» WRITTEN REQUEST
Rewrite the material below with every occurrence of "At what coordinates should I click to accomplish" changed to "What point should I click to complete". Keep everything else unchanged.

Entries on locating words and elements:

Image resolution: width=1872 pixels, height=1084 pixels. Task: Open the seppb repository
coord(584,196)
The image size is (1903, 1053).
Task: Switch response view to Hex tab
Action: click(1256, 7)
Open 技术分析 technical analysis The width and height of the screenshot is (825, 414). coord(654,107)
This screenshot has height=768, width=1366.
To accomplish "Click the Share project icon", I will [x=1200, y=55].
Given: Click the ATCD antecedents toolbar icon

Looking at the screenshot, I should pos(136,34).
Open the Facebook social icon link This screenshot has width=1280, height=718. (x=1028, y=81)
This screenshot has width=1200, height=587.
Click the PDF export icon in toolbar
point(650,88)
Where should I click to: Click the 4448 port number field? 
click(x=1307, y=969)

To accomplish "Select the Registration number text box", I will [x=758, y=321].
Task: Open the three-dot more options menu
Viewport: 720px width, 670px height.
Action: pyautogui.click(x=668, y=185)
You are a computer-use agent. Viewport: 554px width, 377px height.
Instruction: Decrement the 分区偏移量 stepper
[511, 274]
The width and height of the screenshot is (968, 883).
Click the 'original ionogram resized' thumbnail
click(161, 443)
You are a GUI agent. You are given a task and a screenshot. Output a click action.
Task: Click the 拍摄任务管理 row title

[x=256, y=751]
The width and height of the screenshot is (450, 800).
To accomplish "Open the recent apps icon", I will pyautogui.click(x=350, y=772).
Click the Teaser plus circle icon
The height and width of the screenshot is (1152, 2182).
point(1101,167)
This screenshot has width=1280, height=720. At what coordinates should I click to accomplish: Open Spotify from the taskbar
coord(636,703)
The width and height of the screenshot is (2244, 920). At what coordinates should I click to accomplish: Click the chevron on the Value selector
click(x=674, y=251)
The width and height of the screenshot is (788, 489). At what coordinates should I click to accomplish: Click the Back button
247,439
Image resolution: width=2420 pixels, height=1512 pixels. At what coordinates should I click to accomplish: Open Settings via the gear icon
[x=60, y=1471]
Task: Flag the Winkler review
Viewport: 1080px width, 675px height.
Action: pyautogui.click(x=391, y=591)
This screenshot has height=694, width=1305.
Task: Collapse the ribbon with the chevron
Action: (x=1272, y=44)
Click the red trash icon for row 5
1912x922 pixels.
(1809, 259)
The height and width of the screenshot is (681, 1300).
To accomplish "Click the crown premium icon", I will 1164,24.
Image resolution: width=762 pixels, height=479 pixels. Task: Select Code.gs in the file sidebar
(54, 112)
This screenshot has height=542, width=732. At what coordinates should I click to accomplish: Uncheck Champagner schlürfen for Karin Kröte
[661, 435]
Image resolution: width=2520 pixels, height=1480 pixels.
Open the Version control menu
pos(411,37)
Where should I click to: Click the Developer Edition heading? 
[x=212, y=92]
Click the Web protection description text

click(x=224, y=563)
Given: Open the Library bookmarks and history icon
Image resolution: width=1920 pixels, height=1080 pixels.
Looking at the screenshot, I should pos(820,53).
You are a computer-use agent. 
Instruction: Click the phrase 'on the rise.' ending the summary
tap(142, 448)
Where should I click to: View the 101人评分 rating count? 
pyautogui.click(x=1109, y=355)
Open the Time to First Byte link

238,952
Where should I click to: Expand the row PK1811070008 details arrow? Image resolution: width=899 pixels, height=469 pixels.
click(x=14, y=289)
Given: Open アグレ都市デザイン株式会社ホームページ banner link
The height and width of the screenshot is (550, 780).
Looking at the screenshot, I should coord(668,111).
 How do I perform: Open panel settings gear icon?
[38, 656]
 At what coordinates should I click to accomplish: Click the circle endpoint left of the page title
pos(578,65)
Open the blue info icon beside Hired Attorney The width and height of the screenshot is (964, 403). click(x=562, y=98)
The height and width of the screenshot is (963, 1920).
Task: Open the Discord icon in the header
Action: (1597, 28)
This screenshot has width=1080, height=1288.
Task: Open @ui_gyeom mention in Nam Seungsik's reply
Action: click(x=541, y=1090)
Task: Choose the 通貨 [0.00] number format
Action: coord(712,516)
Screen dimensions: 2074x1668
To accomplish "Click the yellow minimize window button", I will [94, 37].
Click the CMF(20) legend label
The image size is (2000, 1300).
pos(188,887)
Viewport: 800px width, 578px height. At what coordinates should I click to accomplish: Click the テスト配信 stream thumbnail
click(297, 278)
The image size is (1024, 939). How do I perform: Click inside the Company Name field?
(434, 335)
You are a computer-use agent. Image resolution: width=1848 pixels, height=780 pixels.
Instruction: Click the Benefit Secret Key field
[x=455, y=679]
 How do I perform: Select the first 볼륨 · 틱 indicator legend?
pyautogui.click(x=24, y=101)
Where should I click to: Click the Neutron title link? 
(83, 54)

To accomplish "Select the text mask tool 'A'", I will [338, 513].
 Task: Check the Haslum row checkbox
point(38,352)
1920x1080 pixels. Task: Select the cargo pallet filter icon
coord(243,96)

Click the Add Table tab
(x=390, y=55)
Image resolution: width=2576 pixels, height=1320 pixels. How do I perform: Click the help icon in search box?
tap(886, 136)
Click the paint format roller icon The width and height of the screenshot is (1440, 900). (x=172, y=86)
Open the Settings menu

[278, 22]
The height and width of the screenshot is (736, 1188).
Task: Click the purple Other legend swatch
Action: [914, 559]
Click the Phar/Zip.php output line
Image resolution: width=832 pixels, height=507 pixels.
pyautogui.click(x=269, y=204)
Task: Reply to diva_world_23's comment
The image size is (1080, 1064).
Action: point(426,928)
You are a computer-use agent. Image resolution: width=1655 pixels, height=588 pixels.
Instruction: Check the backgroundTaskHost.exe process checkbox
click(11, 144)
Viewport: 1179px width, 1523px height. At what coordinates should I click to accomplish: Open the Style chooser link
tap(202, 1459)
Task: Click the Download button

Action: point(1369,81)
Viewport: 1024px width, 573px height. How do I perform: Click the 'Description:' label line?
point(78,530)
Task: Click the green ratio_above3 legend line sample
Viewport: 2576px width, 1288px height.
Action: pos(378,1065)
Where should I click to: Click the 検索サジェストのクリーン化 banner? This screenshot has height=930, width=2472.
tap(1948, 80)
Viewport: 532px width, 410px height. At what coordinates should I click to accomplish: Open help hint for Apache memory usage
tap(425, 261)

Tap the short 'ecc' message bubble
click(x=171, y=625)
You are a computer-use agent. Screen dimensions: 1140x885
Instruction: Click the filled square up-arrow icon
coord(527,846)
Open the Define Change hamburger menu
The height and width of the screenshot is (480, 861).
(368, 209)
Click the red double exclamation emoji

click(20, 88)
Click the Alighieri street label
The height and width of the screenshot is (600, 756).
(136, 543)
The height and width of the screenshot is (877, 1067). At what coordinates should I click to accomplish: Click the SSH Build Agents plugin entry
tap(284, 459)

» OUTPUT OF THE TASK
Image resolution: width=1872 pixels, height=1084 pixels. Task: Open the seppb repository
coord(584,196)
The image size is (1903, 1053).
Task: Switch response view to Hex tab
Action: click(1256, 7)
Open 技术分析 technical analysis The width and height of the screenshot is (825, 414). coord(654,107)
This screenshot has height=768, width=1366.
To accomplish "Click the Share project icon", I will [x=1200, y=55].
Given: Click the ATCD antecedents toolbar icon

Looking at the screenshot, I should pos(136,34).
Open the Facebook social icon link This screenshot has width=1280, height=718. (x=1028, y=81)
This screenshot has width=1200, height=587.
Click the PDF export icon in toolbar
point(650,88)
Where should I click to: Click the 4448 port number field? 
click(x=1307, y=969)

To accomplish "Select the Registration number text box", I will [x=758, y=321].
Task: Open the three-dot more options menu
Viewport: 720px width, 670px height.
Action: pyautogui.click(x=668, y=185)
You are a computer-use agent. Viewport: 554px width, 377px height.
Instruction: Decrement the 分区偏移量 stepper
[511, 274]
The width and height of the screenshot is (968, 883).
Click the 'original ionogram resized' thumbnail
click(161, 443)
You are a GUI agent. You are given a task and a screenshot. Output a click action.
Task: Click the 拍摄任务管理 row title

[x=256, y=751]
The width and height of the screenshot is (450, 800).
To accomplish "Open the recent apps icon", I will pyautogui.click(x=350, y=772).
Click the Teaser plus circle icon
The height and width of the screenshot is (1152, 2182).
point(1101,167)
This screenshot has width=1280, height=720. What point should I click to complete: Open Spotify from the taskbar
coord(636,703)
The width and height of the screenshot is (2244, 920). What point should I click to complete: Click the chevron on the Value selector
click(x=674, y=251)
The width and height of the screenshot is (788, 489). What point should I click to complete: Click the Back button
247,439
Image resolution: width=2420 pixels, height=1512 pixels. What point should I click to complete: Open Settings via the gear icon
[x=60, y=1471]
Task: Flag the Winkler review
Viewport: 1080px width, 675px height.
Action: pyautogui.click(x=391, y=591)
This screenshot has height=694, width=1305.
Task: Collapse the ribbon with the chevron
Action: (x=1272, y=44)
Click the red trash icon for row 5
1912x922 pixels.
(1809, 259)
The height and width of the screenshot is (681, 1300).
To accomplish "Click the crown premium icon", I will 1164,24.
Image resolution: width=762 pixels, height=479 pixels. Task: Select Code.gs in the file sidebar
(54, 112)
This screenshot has height=542, width=732. What point should I click to complete: Uncheck Champagner schlürfen for Karin Kröte
[661, 435]
Image resolution: width=2520 pixels, height=1480 pixels.
Open the Version control menu
pos(411,37)
Where should I click to: Click the Developer Edition heading? 
[x=212, y=92]
Click the Web protection description text

click(x=224, y=563)
Given: Open the Library bookmarks and history icon
Image resolution: width=1920 pixels, height=1080 pixels.
Looking at the screenshot, I should pos(820,53).
You are a computer-use agent. 
Instruction: Click the phrase 'on the rise.' ending the summary
tap(142, 448)
Where should I click to: View the 101人评分 rating count? 
pyautogui.click(x=1109, y=355)
Open the Time to First Byte link

238,952
Where should I click to: Expand the row PK1811070008 details arrow? Image resolution: width=899 pixels, height=469 pixels.
click(x=14, y=289)
Given: Open アグレ都市デザイン株式会社ホームページ banner link
The height and width of the screenshot is (550, 780).
Looking at the screenshot, I should coord(668,111).
 How do I perform: Open panel settings gear icon?
[38, 656]
 What point should I click to complete: Click the circle endpoint left of the page title
pos(578,65)
Open the blue info icon beside Hired Attorney The width and height of the screenshot is (964, 403). click(x=562, y=98)
The height and width of the screenshot is (963, 1920).
Task: Open the Discord icon in the header
Action: (1597, 28)
This screenshot has width=1080, height=1288.
Task: Open @ui_gyeom mention in Nam Seungsik's reply
Action: click(x=541, y=1090)
Task: Choose the 通貨 [0.00] number format
Action: coord(712,516)
Screen dimensions: 2074x1668
To accomplish "Click the yellow minimize window button", I will [94, 37].
Click the CMF(20) legend label
The image size is (2000, 1300).
pos(188,887)
Viewport: 800px width, 578px height. What point should I click to complete: Click the テスト配信 stream thumbnail
click(297, 278)
The image size is (1024, 939). How do I perform: Click inside the Company Name field?
(434, 335)
You are a computer-use agent. Image resolution: width=1848 pixels, height=780 pixels.
Instruction: Click the Benefit Secret Key field
[x=455, y=679]
 How do I perform: Select the first 볼륨 · 틱 indicator legend?
pyautogui.click(x=24, y=101)
Where should I click to: Click the Neutron title link? 
(83, 54)

To accomplish "Select the text mask tool 'A'", I will [338, 513].
 Task: Check the Haslum row checkbox
point(38,352)
1920x1080 pixels. Task: Select the cargo pallet filter icon
coord(243,96)

Click the Add Table tab
(x=390, y=55)
Image resolution: width=2576 pixels, height=1320 pixels. How do I perform: Click the help icon in search box?
tap(886, 136)
Click the paint format roller icon The width and height of the screenshot is (1440, 900). (x=172, y=86)
Open the Settings menu

[278, 22]
The height and width of the screenshot is (736, 1188).
Task: Click the purple Other legend swatch
Action: [914, 559]
Click the Phar/Zip.php output line
Image resolution: width=832 pixels, height=507 pixels.
pyautogui.click(x=269, y=204)
Task: Reply to diva_world_23's comment
The image size is (1080, 1064).
Action: point(426,928)
You are a computer-use agent. Image resolution: width=1655 pixels, height=588 pixels.
Instruction: Check the backgroundTaskHost.exe process checkbox
click(11, 144)
Viewport: 1179px width, 1523px height. What point should I click to complete: Open the Style chooser link
tap(202, 1459)
Task: Click the Download button

Action: point(1369,81)
Viewport: 1024px width, 573px height. How do I perform: Click the 'Description:' label line?
point(78,530)
Task: Click the green ratio_above3 legend line sample
Viewport: 2576px width, 1288px height.
Action: pos(378,1065)
Where should I click to: Click the 検索サジェストのクリーン化 banner? This screenshot has height=930, width=2472.
tap(1948, 80)
Viewport: 532px width, 410px height. What point should I click to complete: Open help hint for Apache memory usage
tap(425, 261)

Tap the short 'ecc' message bubble
click(x=171, y=625)
You are a computer-use agent. Screen dimensions: 1140x885
Instruction: Click the filled square up-arrow icon
coord(527,846)
Open the Define Change hamburger menu
The height and width of the screenshot is (480, 861).
(368, 209)
Click the red double exclamation emoji

click(20, 88)
Click the Alighieri street label
The height and width of the screenshot is (600, 756).
(136, 543)
The height and width of the screenshot is (877, 1067). What point should I click to complete: Click the SSH Build Agents plugin entry
tap(284, 459)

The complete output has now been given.